By James Sherlow, Systems Engineering Director, EMEA, for Cequence Security
GenerativeAI has multiple applications in the finance sector from product development to customer relations to marketing and sales. In fact, McKinsey estimates that GenAI has the potential to improve operating profits in the finance sector by between 9-15% and in the banking sector, productivity gains could be between 3-5% of annual revenues. It suggests AI tools could be used to boost customer liaison with AI integrated through APIs to give real-time recommendations either autonomously or via CSRs, to inform decision making and expedite day-to-day tasks for employees, and to decrease risk by monitoring for fraud or elevated instances of risk.
However, McKinsey also warns of inhibitors to adoption in the sector. These include the level of regulation applicable to different processes, which is fairly low with respect to customer relations but high for credit risk scoring, for example, and the data used, some of is in the public domain but some of which comprises personally identifiable information (PII) which is highly sensitive. If these issues can be overcome, the analyst estimates GenAI could more than double the application of expertise to decision making, planning and creative tasks from 25% without to 56%.
Hamstrung by regulations
Clearly the business use cases are there but unlike other sectors, finance is currently being hamstrung by regulations that have yet to catch up with the AI revolution. Unlike in the EU which approved the AI Act in March, the UK has no plans to regulate the technology. Instead, it intends to promote guidelines. The UK Financial Authorities comprising the Bank of England, PRA, and FCA have been canvassing the market on what these should look like since October 2022, publishing the results (FS2/23 – AI and Machine Learning) a year later which showed a strong demand for harmonisation with the likes of the AI Act as well as NIST’s AI Risk Management Framework.

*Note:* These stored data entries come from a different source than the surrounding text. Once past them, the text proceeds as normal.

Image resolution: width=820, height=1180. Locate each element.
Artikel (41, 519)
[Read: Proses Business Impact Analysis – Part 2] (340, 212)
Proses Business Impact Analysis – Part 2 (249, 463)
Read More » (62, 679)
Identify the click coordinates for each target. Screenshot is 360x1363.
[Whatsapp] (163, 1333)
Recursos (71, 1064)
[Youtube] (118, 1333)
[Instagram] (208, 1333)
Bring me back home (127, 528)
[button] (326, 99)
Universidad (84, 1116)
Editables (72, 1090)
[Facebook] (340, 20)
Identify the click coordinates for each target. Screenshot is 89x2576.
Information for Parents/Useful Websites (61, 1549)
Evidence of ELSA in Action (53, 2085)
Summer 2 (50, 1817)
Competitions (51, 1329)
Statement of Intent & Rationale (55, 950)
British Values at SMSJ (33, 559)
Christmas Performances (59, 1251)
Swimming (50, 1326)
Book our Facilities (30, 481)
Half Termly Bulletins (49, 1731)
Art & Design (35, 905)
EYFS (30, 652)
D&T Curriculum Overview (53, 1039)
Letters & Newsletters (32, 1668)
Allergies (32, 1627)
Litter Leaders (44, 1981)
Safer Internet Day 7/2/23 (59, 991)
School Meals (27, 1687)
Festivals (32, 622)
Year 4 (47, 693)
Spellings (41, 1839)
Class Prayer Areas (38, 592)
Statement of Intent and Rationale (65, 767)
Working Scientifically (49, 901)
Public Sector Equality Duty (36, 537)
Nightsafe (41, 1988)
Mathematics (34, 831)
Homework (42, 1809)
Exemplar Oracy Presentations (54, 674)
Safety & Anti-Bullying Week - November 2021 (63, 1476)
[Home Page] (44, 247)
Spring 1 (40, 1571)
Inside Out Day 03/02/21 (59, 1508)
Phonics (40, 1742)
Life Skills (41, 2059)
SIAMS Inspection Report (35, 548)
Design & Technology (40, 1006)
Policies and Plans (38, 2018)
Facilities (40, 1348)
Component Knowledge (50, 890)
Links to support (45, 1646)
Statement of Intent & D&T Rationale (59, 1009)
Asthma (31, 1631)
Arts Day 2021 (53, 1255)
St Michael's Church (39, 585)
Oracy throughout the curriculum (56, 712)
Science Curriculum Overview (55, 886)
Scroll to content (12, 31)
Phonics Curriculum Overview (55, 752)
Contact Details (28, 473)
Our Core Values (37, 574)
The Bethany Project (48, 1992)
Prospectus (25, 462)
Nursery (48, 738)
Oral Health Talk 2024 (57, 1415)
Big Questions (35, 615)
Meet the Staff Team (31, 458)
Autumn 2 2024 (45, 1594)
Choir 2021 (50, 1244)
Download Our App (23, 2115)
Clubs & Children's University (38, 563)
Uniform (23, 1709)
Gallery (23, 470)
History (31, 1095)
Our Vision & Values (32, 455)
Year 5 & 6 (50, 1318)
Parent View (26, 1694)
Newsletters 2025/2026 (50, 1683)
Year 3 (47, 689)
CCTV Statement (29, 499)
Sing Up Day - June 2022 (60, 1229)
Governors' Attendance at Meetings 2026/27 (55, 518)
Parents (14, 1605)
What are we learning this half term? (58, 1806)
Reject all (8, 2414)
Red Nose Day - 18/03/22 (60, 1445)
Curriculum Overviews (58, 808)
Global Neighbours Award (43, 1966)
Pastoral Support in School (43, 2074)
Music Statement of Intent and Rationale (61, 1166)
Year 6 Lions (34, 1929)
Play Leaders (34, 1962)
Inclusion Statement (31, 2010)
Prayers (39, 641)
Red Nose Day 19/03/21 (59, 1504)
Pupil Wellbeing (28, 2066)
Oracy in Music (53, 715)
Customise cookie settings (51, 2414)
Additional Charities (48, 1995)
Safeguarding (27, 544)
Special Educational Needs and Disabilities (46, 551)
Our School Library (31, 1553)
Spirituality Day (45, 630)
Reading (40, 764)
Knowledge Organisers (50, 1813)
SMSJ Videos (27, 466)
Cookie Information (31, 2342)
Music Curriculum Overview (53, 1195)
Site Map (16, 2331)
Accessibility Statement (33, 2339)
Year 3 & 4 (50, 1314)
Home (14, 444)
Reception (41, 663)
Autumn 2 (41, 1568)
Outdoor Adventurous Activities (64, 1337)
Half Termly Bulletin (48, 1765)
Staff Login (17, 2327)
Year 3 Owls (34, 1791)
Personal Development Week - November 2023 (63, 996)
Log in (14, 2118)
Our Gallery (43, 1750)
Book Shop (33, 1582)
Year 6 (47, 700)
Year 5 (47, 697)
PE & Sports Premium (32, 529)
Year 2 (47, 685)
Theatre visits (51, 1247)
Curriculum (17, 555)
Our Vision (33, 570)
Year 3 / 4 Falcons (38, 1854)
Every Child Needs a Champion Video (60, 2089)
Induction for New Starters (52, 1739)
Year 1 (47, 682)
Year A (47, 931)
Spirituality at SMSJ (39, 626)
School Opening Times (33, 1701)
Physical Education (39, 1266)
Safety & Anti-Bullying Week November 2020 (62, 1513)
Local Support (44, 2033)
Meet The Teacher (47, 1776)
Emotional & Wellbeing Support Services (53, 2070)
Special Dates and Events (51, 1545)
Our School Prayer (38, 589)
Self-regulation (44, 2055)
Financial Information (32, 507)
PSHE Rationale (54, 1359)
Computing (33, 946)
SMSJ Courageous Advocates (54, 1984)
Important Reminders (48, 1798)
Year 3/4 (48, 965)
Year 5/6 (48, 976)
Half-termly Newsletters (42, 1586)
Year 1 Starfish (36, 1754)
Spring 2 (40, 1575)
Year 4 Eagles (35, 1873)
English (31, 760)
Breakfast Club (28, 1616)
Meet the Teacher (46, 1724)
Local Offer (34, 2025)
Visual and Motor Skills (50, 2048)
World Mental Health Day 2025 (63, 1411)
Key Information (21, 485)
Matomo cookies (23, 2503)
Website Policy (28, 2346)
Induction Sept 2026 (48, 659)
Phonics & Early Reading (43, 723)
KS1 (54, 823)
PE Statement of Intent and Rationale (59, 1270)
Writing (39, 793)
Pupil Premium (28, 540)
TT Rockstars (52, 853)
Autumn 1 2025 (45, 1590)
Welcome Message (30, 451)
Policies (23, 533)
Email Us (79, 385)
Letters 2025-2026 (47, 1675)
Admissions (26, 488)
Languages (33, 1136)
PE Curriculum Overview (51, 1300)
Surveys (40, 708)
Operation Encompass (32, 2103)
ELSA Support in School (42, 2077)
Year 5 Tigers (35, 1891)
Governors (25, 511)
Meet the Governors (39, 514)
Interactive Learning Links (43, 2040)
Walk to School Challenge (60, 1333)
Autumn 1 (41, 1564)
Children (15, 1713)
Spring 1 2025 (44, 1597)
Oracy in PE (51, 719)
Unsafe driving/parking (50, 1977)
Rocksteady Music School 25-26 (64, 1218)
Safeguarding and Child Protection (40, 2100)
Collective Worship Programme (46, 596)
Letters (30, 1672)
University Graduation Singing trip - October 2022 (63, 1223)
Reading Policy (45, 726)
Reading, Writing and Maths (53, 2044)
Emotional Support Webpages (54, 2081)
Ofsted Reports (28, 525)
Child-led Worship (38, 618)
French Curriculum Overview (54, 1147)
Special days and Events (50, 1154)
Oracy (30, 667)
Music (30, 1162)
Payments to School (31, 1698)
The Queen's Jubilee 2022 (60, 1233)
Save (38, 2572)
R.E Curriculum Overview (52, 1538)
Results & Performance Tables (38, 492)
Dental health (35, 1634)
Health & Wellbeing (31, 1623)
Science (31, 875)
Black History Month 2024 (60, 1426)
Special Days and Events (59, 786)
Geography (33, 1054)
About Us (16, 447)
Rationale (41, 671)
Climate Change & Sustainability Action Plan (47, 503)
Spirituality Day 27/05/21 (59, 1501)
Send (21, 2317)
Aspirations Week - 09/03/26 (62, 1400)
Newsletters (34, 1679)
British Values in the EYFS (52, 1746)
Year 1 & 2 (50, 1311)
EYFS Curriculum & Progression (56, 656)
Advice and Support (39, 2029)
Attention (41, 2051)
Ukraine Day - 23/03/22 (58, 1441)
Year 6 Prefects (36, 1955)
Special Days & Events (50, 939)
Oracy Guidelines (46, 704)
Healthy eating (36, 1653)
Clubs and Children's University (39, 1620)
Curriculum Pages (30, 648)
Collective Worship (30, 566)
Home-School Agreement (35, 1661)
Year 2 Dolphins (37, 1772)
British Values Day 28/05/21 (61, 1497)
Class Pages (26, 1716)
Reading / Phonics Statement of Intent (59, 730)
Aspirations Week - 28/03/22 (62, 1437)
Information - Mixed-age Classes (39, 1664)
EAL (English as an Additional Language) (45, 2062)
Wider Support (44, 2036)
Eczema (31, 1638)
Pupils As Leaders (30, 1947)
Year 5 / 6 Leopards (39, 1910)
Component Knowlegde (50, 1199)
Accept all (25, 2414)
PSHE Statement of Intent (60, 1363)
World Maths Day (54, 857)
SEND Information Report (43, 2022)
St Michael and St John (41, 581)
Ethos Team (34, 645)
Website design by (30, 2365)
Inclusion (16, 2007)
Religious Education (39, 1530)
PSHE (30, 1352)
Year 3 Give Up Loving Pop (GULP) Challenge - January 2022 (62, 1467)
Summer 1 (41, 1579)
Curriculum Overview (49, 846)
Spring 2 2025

Right now, this means financial providers find themselves in regulatory limbo. If we look at cyber security, for instance, firms are being presented with GenAI-enabled solutions that can assist them with incident detection and response but they’re not able to utilise that functionality because it contravenes compliance requirements. Decision-making processes are a key example as these must be made by a human, tracked and audited and, while the decision-making capabilities of GenAI may be on a par, accountability in remains a grey area. Consequently, many firms are erring on the side of caution and are choosing to deactivate AI functionality within their security solutions.
In fact, a recent EY report found one in five financial services leaders did not think their organisation was well-positioned to take advantage of the potential benefits. Much will depend on how easily the technology can be integrated into existing frameworks, although the GenAI and the Banking on AI: Financial Services Harnesses Generative AI for Security and Service report cautions this may take three to five years. That’s a long time in the world of GenAI, which has already come a long way since it burst on to the market 18 months ago.
Malicious AI
The danger is that while the sector drags its heels, threat actors will show no such qualms and will be quick to capitalise on the technology to launch attacks. FS2/23 makes the point that GenAI could see an increase in money laundering and fraud through the use of deep fakes, for instance, and sophisticated phishing campaigns. We’re still in the learning phase but as the months tick by the expectation is that we can expect to see high-volume self-learning attacks by the end of the year. These will be on an unprecedented scale because GenAI will lower the technological barrier to entry, enabling new threat actors to enter the fray.
Simply blocking attacks will no longer be a sufficient form of defence because GenAI will quickly regroup or pivot the attack automatically without the need to employ additional resource. If we look at how APIs, which are intrinsic to customer services and open banking for instance, are currently protected, the emphasis has been on detection and blocking but going forward we can expect deceptive response to play a far greater role. This frustrates and exhausts the resources of the attacker, making the attacks cost-prohibitive to sustain.
So how should the sector look to embrace AI given the current state of regulatory flux? As with any digital transformation project, there needs to be oversight of how AI will be used within the business, with a working group tasked to develop an AI framework. In addition to NIST, there are a number of security standards that can help here such as ISO 22989, ISO 23053, ISO 23984 and ISO 42001 and the oversight framework set out in DORA (Digital Operational Resilience Act) for third party providers. The framework should encompass the tools the firm has with AI functionality, their possible application in terms of use cases, and the risks associated with these, as well as how it will mitigate any areas of high risk.
Taking a proactive approach makes far more sense than suspending the use of AI which effectively places firms at the mercy of adversaries who will be quick to take advantage of the technology. These are tumultuous times and we can certainly expect AI to rewrite the rulebook when it comes to attack and defence. But firms must get to grips with how they can integrate the technology rather than electing to switch it off and continue as usual.